(Records for locating described items)
*****

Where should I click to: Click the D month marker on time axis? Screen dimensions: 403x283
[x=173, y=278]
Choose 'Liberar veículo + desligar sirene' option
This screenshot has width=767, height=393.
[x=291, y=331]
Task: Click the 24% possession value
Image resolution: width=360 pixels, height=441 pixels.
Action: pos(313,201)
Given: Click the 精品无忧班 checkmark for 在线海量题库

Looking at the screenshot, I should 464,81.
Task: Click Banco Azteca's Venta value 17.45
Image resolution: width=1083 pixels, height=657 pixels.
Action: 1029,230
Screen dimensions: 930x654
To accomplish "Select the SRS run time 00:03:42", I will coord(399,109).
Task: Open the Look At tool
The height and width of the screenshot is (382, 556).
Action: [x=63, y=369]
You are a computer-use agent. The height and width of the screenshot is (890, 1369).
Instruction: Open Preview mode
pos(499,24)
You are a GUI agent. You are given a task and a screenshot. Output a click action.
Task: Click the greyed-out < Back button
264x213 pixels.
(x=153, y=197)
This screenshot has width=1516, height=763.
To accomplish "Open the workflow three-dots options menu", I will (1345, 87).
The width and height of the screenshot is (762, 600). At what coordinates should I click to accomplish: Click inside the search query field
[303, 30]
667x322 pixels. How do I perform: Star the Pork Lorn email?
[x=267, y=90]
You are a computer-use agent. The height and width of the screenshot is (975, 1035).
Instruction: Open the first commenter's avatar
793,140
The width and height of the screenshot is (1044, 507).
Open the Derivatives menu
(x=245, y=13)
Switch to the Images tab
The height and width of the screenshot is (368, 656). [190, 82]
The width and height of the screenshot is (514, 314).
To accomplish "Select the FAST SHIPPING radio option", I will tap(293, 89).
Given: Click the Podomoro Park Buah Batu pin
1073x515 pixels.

*****

TASK
Reproduce word for word the lines of the records from the one containing "Screen dimensions: 930x654" through the last line of the records, including both ends.

IN RESPONSE
Screen dimensions: 930x654
To accomplish "Select the SRS run time 00:03:42", I will coord(399,109).
Task: Open the Look At tool
The height and width of the screenshot is (382, 556).
Action: [x=63, y=369]
You are a computer-use agent. The height and width of the screenshot is (890, 1369).
Instruction: Open Preview mode
pos(499,24)
You are a GUI agent. You are given a task and a screenshot. Output a click action.
Task: Click the greyed-out < Back button
264x213 pixels.
(x=153, y=197)
This screenshot has width=1516, height=763.
To accomplish "Open the workflow three-dots options menu", I will (1345, 87).
The width and height of the screenshot is (762, 600). At what coordinates should I click to accomplish: Click inside the search query field
[303, 30]
667x322 pixels. How do I perform: Star the Pork Lorn email?
[x=267, y=90]
You are a computer-use agent. The height and width of the screenshot is (975, 1035).
Instruction: Open the first commenter's avatar
793,140
The width and height of the screenshot is (1044, 507).
Open the Derivatives menu
(x=245, y=13)
Switch to the Images tab
The height and width of the screenshot is (368, 656). [190, 82]
The width and height of the screenshot is (514, 314).
To accomplish "Select the FAST SHIPPING radio option", I will tap(293, 89).
Given: Click the Podomoro Park Buah Batu pin
1073x515 pixels.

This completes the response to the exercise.